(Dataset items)
§

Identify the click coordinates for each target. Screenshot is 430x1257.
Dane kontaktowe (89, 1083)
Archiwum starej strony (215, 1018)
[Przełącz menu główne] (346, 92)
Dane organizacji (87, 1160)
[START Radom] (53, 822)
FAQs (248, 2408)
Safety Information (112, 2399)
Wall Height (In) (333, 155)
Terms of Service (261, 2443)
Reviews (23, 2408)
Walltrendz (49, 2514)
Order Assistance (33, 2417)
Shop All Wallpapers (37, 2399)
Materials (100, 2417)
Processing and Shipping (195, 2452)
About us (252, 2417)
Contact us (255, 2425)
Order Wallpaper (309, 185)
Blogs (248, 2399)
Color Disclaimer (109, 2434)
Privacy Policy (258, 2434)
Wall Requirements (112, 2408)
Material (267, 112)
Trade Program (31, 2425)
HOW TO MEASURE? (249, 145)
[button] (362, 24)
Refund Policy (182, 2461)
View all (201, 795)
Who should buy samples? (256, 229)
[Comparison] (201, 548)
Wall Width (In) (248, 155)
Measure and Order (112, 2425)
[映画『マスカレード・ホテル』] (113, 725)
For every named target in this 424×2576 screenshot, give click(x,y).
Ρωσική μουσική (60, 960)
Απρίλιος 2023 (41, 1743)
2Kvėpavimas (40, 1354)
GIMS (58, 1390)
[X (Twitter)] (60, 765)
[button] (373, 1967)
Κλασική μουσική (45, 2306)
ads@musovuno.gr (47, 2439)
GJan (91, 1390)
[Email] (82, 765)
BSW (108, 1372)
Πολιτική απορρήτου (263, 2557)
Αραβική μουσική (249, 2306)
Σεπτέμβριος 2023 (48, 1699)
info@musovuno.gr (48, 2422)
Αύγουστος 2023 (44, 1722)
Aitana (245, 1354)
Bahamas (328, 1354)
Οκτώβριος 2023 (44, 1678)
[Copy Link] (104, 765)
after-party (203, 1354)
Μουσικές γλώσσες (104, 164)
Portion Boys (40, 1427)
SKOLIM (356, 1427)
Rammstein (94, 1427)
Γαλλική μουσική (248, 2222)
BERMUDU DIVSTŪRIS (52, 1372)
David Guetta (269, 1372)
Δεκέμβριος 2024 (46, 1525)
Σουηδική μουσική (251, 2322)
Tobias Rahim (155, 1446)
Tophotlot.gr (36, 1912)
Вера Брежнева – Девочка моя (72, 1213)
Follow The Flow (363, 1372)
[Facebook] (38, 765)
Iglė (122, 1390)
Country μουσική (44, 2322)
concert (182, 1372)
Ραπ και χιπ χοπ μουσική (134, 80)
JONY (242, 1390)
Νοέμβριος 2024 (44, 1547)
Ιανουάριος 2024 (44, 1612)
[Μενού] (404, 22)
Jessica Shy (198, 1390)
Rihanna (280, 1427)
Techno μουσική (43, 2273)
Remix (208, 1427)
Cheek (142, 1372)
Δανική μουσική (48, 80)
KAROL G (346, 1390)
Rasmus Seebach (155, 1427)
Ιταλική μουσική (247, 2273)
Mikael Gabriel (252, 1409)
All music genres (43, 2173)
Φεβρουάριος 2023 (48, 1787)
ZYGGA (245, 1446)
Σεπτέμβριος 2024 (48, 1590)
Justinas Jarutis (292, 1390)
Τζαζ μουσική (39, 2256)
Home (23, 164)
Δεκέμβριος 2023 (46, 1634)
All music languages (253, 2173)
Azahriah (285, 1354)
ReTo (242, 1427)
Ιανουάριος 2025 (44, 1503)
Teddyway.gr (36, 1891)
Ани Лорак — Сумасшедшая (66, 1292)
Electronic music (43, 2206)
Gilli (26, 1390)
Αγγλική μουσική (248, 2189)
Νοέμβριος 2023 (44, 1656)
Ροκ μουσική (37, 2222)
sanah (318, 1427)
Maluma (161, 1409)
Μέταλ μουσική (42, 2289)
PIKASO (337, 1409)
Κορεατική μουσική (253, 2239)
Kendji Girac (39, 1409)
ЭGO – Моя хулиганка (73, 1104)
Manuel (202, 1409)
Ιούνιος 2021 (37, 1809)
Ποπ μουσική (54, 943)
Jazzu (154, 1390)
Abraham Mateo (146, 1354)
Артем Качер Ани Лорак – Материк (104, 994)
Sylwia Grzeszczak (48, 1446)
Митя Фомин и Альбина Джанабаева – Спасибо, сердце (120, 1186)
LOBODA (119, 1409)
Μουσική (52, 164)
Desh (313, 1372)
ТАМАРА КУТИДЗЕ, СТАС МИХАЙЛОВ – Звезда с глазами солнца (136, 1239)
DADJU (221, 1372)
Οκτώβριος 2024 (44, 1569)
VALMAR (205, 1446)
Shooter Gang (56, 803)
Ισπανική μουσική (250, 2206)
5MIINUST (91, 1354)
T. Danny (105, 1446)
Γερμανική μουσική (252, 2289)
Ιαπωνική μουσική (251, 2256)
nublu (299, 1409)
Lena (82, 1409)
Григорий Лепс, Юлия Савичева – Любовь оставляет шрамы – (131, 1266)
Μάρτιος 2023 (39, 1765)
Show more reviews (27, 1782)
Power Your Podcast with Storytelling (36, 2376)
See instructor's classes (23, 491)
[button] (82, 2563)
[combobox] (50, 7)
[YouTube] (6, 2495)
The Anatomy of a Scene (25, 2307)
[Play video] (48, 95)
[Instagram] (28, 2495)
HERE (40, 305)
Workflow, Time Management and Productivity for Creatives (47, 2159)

§

## [Problem description]
Would you retype exactly the lines above, from the line with "Walltrendz (49, 2514)" to the line with "[Comparison] (201, 548)", with both end lines kept and nothing more?

## [Exercise response]
Walltrendz (49, 2514)
Order Assistance (33, 2417)
Shop All Wallpapers (37, 2399)
Materials (100, 2417)
Processing and Shipping (195, 2452)
About us (252, 2417)
Contact us (255, 2425)
Order Wallpaper (309, 185)
Blogs (248, 2399)
Color Disclaimer (109, 2434)
Privacy Policy (258, 2434)
Wall Requirements (112, 2408)
Material (267, 112)
Trade Program (31, 2425)
HOW TO MEASURE? (249, 145)
[button] (362, 24)
Refund Policy (182, 2461)
View all (201, 795)
Who should buy samples? (256, 229)
[Comparison] (201, 548)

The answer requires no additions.